Hier vendredi 29 mars, des militantes féministes ont été prises à partie par des manifestants au centre-ville d’Alger. Certains leur ont même arraché les feuilles qu’elles tentaient de coller près de la Place Maurice Audin au moment de la marche. « On a failli les lyncher », assure un photographe à Actu-fil.com.

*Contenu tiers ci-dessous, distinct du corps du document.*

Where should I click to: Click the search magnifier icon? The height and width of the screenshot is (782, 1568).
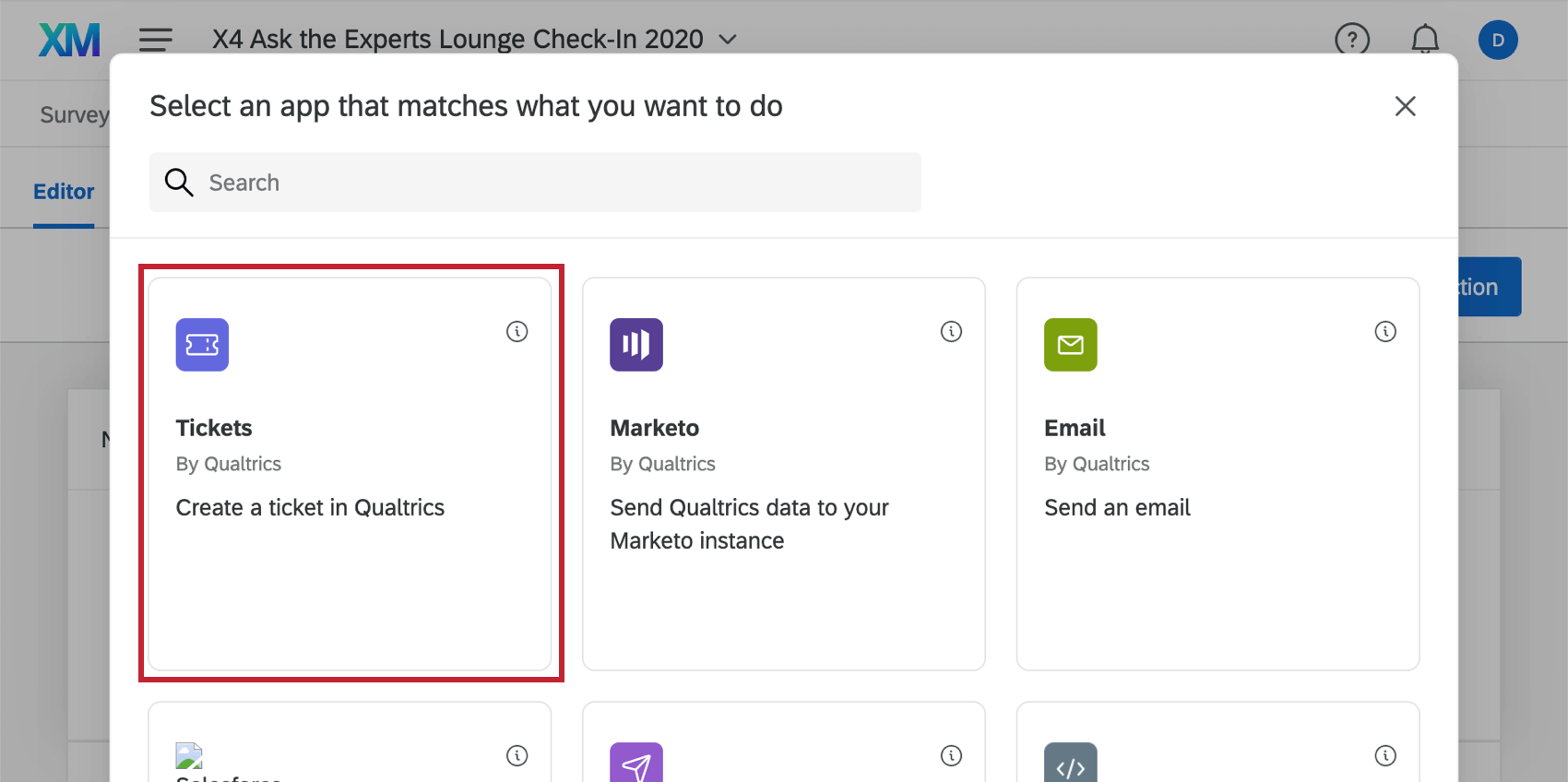[x=179, y=183]
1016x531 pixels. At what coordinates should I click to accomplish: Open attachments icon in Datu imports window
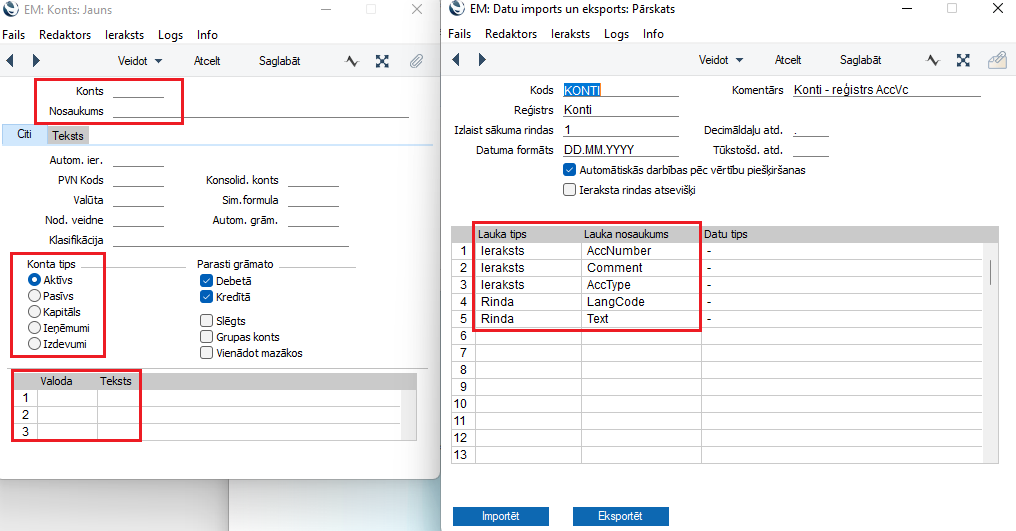coord(996,60)
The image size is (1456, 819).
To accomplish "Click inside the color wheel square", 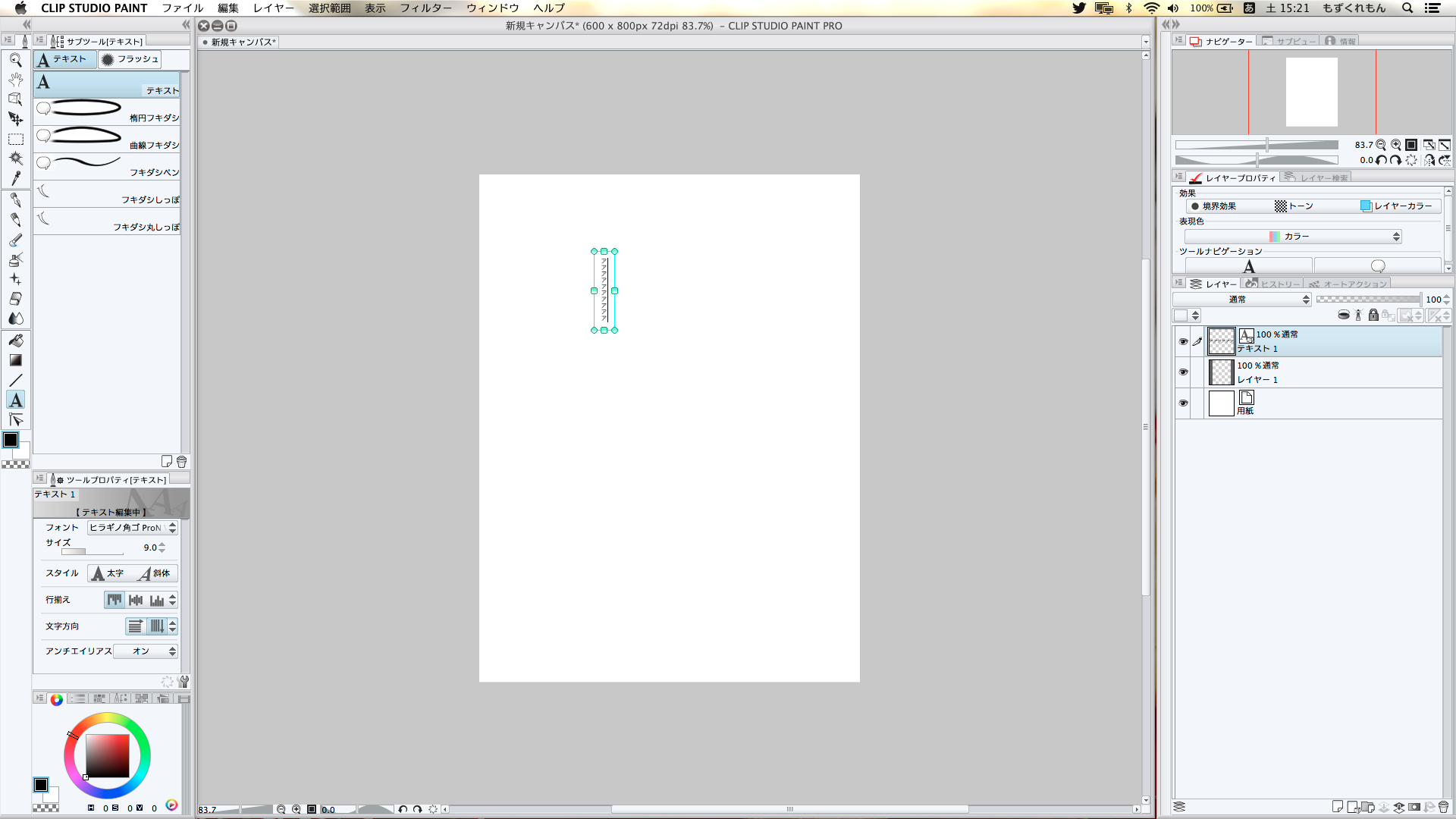I will (x=107, y=755).
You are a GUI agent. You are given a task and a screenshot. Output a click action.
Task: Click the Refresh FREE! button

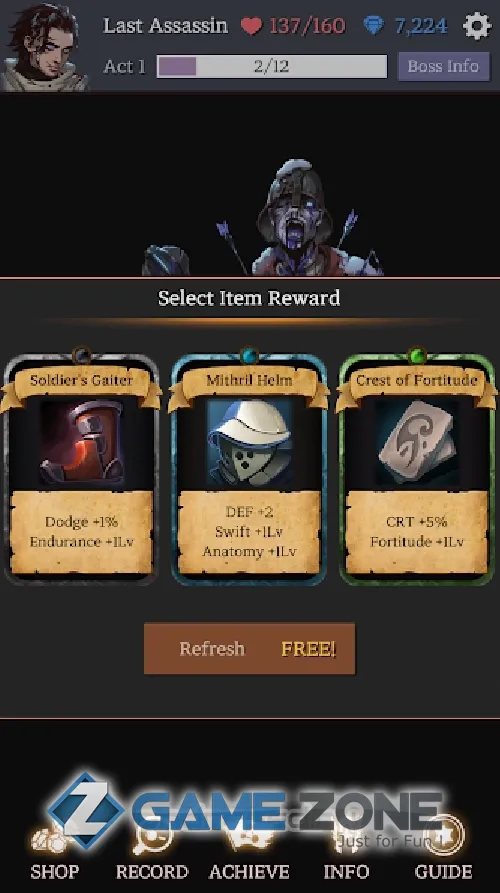coord(249,649)
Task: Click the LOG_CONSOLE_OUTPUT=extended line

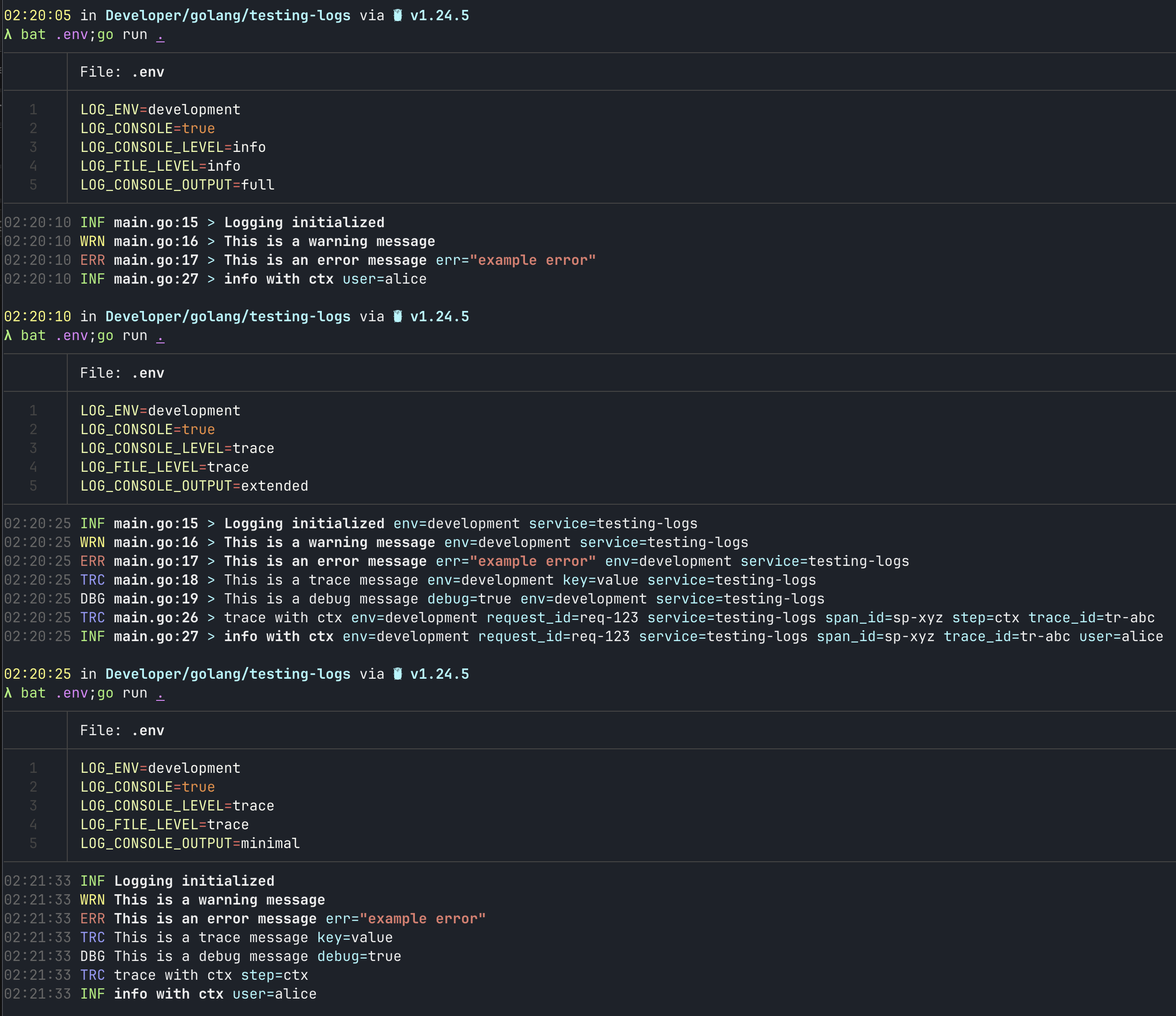Action: click(x=194, y=486)
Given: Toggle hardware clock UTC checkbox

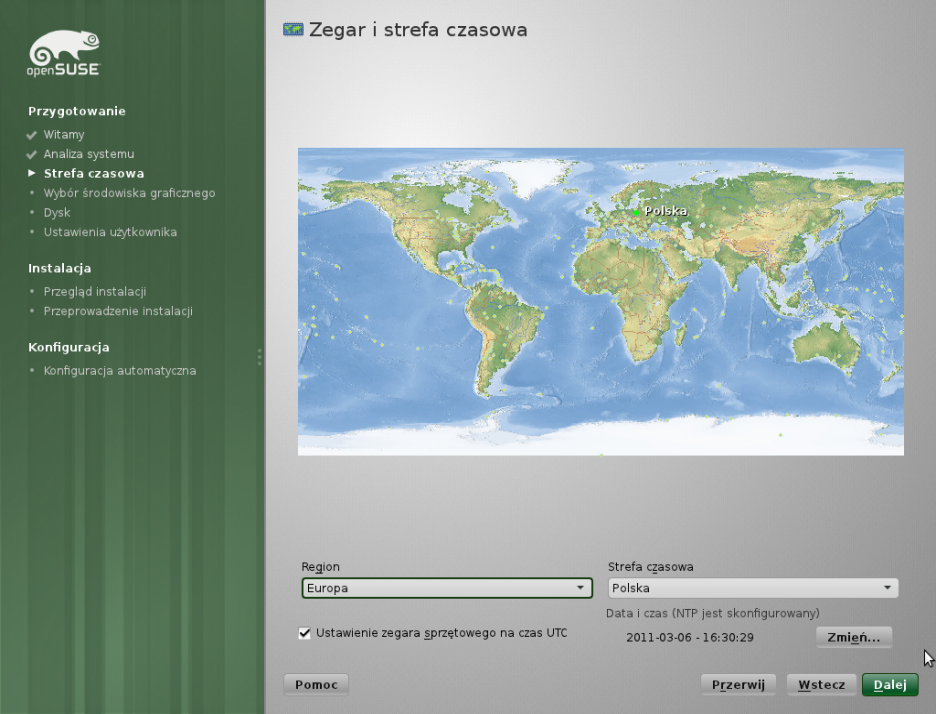Looking at the screenshot, I should tap(305, 633).
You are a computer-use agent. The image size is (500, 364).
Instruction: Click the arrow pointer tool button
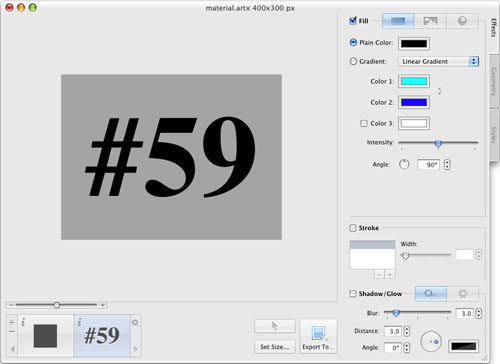[275, 326]
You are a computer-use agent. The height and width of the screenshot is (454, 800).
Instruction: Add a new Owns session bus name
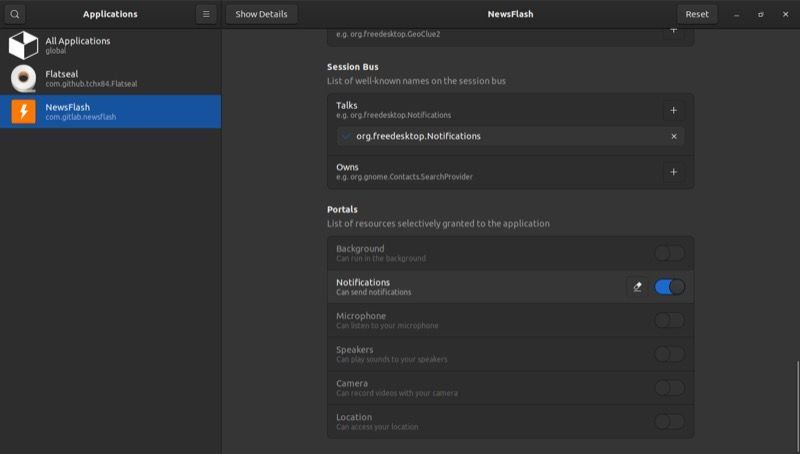pos(673,172)
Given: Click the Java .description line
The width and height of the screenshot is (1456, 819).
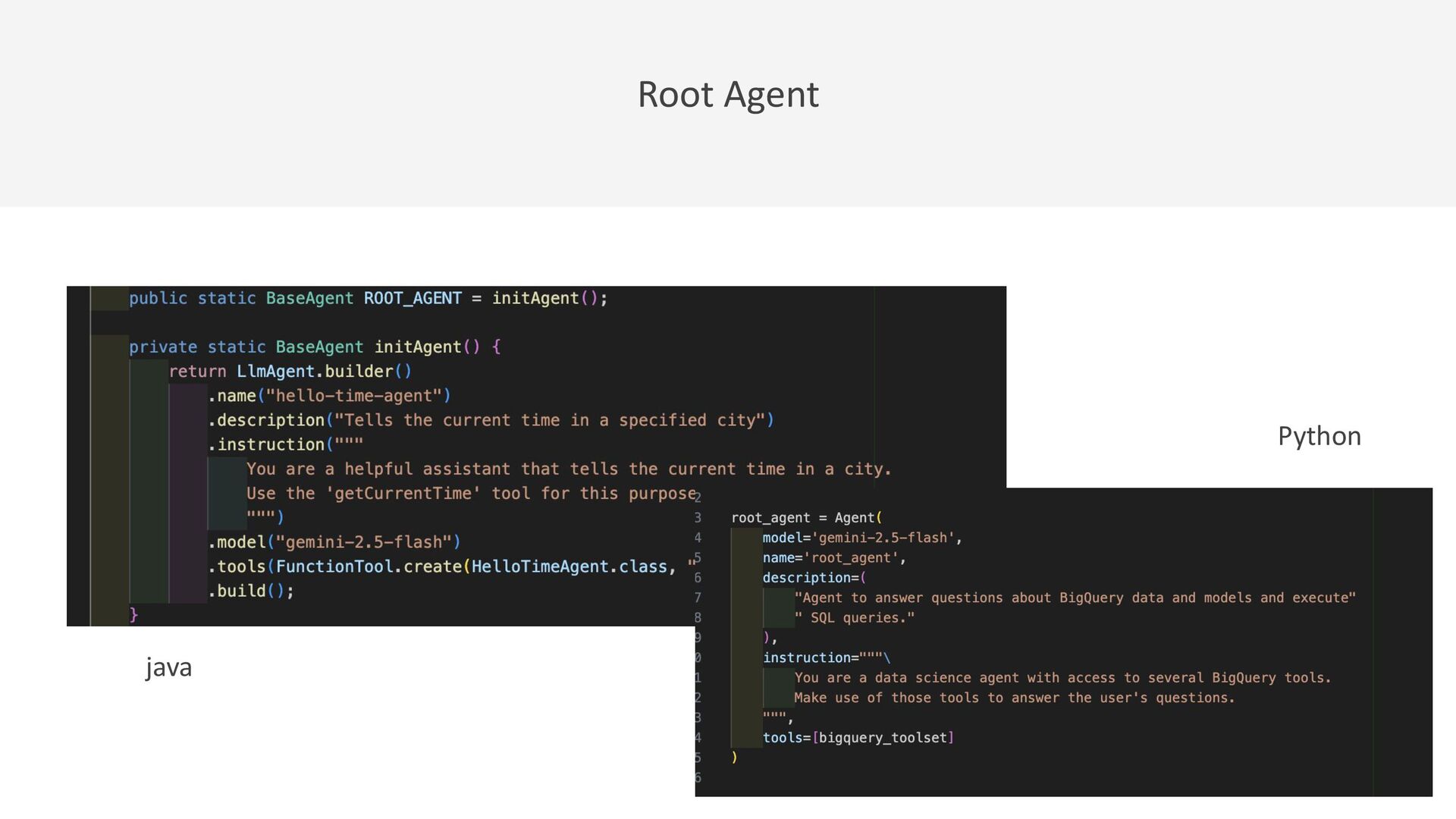Looking at the screenshot, I should (491, 419).
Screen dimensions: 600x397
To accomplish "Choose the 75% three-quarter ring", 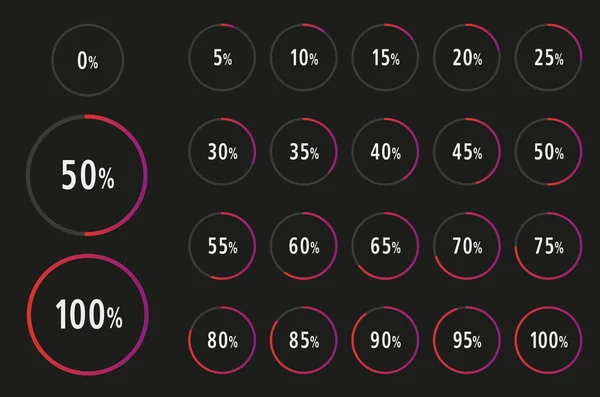I will coord(548,246).
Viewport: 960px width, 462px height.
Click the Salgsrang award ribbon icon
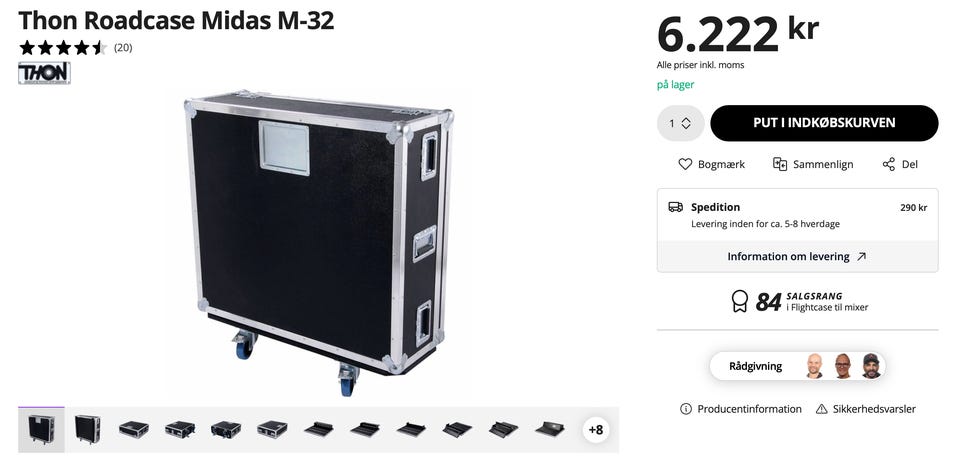[740, 301]
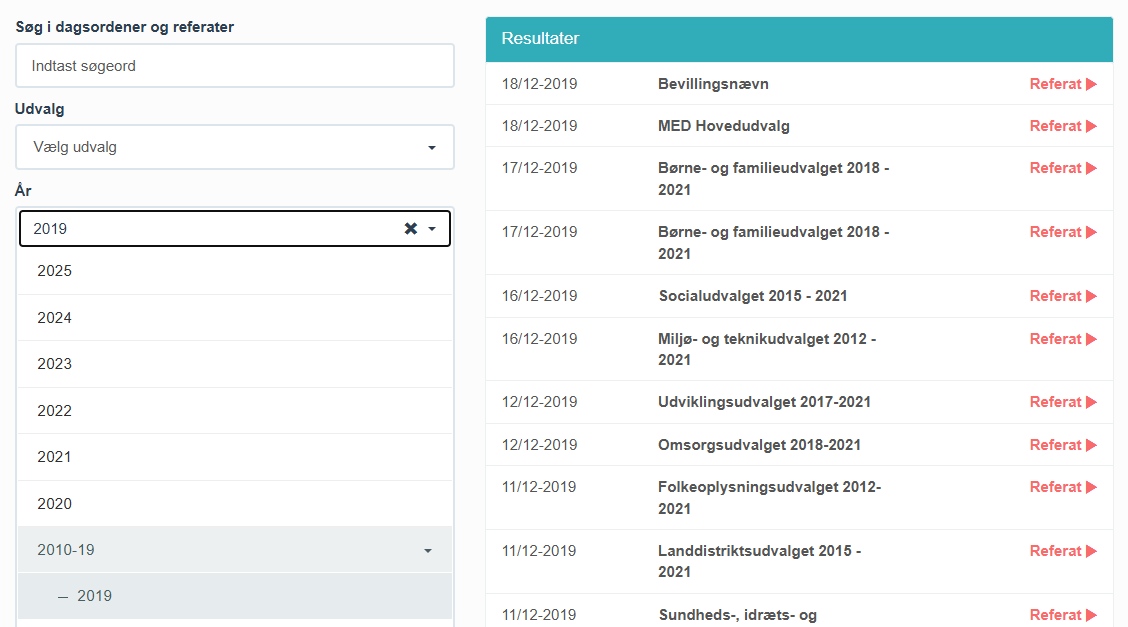Select the nested 2019 year option
The height and width of the screenshot is (627, 1128).
[95, 596]
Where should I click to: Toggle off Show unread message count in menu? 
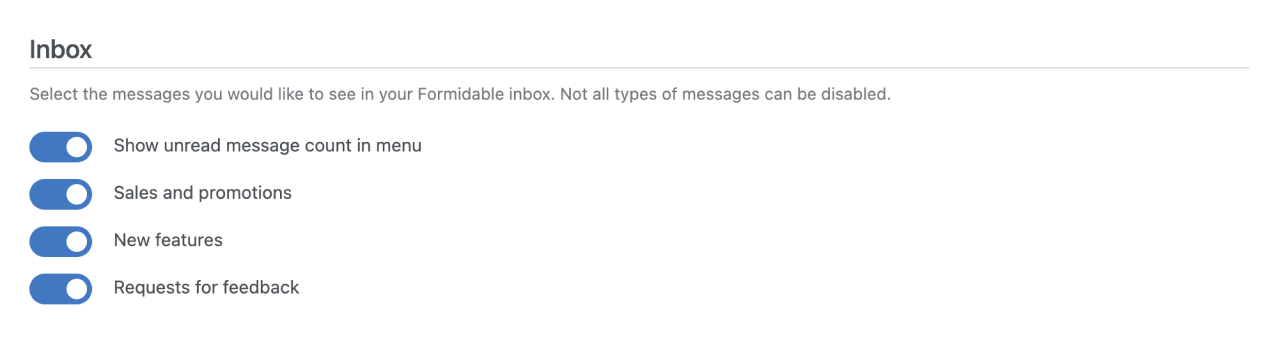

« Avec un groupe de femmes, nous sommes sorties aujourd’hui pour manifester contre le système et pour une Algérie meilleure, nous avons mis en avant des revendications de femmes et avons investi un petit espace à Audin. Des passants nous ont même aidées à accrocher nos banderoles », relate Amina sur sa page Facebook.

« Cinq minutes plus tard, nous avons été agressées verbalement, physiquement, nos banderoles ont été déchirées, nous avons subi la haine et la rage de manifestants, les arguments contre nous disaient: ce n’est pas le moment, vous divisez : nous jugeons que c’est le moment parce qu’il s’agit de notre existence dans notre pays », poursuit-elle. 

Selon elle, d’autres personnes leur demandaient de se voiler et leur disaient « que l’égalité on ne l’aura jamais c’est contre l’islam ». « Heureusement, qu’il y a eu des hommes bienveillants qui ont essayé de nous protéger jusqu’à ce que nous quittions l’espace », précise-t-elle.

Sur une vidéo publiée sur Facebook, deux militantes tiennent tête à leurs agresseurs et dénoncent l’attitude des forces de l’ordre présentes sur les lieux. « On est des Algériennes et personne ne peut nous enlever nos droits », tonne celle qui filme la scène.

De nombreuses personnes ont dénoncé cette agression sur les réseaux sociaux. « On ne peut pas vouloir la liberté pour soi et l’interdire pour la femme algérienne. On ne peut pas dénoncer un système injuste et reproduire cette injustice sur la femme », écrit Kamel Daoud.

« On ne peut pas rêver d’une Algérie meilleure pour soi mais qui n’est pas meilleure pour les femmes algériennes. On ne peut pas dénoncer un Régime et avoir ses mœurs face à la femme. La liberté est entière. Ou c’est une injustice », tranche l’écrivain.

« On ne peut pas dire « dégagez tous maintenant ! » aux gangs du régime et dire aux femmes « ce n’est pas le moment ». On est contre ce Régime même quand il est dans nos esprits et nos habitudes. Ou bien on ne l’est pas », conclut-il.